Cooke, the psychologist brought in to advise Philadelphia two decades ago, said it is important to keep race in mind when administering the MMPI-2. African Americans and whites may score differently on certain parts of the test due to life experiences.

For example, the test attempts to measure for paranoia, among other kinds of "abnormal" psychology: feelings that others are plotting against them or trying to make their lives more difficult.

A black person might have justification for feeling that way due to life circumstances, whereas a white person with the same score on the test's paranoid scale might truly have a mental-health issue, Cooke said.

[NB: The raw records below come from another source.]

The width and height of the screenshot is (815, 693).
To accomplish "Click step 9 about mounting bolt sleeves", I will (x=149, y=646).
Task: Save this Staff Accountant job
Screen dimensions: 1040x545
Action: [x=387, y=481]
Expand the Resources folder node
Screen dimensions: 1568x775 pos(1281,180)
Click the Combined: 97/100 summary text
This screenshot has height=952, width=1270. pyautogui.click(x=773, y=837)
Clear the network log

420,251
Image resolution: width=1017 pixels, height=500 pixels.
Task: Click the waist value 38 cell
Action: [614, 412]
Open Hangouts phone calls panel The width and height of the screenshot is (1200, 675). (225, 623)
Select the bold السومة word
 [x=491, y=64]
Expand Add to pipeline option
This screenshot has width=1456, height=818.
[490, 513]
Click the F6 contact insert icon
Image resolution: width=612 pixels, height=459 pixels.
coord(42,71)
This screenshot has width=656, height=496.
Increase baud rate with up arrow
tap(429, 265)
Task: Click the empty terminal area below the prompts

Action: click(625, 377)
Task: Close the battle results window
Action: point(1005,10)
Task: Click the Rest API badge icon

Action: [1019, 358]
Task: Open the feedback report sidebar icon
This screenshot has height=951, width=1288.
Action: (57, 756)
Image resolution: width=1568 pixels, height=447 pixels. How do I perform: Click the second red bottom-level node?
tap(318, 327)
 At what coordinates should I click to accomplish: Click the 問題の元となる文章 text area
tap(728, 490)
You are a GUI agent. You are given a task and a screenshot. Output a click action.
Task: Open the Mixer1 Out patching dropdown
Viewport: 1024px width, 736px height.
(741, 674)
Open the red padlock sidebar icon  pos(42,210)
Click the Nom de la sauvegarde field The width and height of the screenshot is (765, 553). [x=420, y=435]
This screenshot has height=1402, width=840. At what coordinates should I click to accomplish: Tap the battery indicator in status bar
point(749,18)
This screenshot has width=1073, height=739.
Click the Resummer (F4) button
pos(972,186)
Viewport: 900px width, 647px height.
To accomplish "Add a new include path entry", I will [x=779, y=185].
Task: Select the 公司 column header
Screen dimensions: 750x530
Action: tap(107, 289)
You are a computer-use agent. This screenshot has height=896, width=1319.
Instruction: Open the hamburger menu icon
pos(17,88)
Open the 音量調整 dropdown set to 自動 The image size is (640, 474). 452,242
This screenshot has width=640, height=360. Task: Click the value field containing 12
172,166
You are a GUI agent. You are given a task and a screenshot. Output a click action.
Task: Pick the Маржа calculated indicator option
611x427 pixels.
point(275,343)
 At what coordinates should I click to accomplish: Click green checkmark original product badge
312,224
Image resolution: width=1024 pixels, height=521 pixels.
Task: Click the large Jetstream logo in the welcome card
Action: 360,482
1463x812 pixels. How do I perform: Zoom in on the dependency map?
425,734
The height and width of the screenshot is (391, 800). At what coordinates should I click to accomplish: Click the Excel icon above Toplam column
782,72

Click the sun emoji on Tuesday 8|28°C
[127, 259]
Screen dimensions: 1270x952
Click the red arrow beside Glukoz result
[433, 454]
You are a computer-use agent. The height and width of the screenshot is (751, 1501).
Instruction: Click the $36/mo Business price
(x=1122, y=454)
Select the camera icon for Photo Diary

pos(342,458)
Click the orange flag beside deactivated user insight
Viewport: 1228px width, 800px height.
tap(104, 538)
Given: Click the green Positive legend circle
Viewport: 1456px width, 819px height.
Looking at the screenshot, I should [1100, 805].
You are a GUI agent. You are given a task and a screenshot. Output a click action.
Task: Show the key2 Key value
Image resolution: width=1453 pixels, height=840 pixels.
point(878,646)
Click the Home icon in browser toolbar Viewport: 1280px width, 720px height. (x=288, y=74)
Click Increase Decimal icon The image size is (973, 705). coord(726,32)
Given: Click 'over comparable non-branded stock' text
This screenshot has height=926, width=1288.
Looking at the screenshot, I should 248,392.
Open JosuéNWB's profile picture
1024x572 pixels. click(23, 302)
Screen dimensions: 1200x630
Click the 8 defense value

Failure to understand such subtleties can lead to wide variations in employment screenings, he said.

In the 1990s, more than a dozen contracted psychologists were evaluating potential police officers in Philadelphia. Some green-lighted up to 95 percent of the applicants they screened, while others approved only half, Cooke said.

David Fisher, president of the National Black Police Association's Greater Philadelphia chapter, agreed that one test was insufficient to pass judgment on an applicant.

"You should be given the second opportunity with the other test," Fisher said.

Sharon M. Dietrich, an attorney who represented black officers in the case leading to the 1994 consent decree, said at least one other flaw in the screening process contributed to the disparity back then. Many of her clients were eager to climb the economic ladder and thus had switched jobs multiple times, she said.

"This was then held against them, as a sign of instability of some sort," said Dietrich, litigation director for the nonprofit Community Legal Services Inc. After the consent decree was entered, most were deemed fit for duty and were admitted to the Police Academy, she said.

Hearing about the current disparity, she expressed dismay.

"At a time when police departments are under such scrutiny about their ability to deal well with the community, you don't want to see racially disparate criteria keep minorities out of police departments," she said.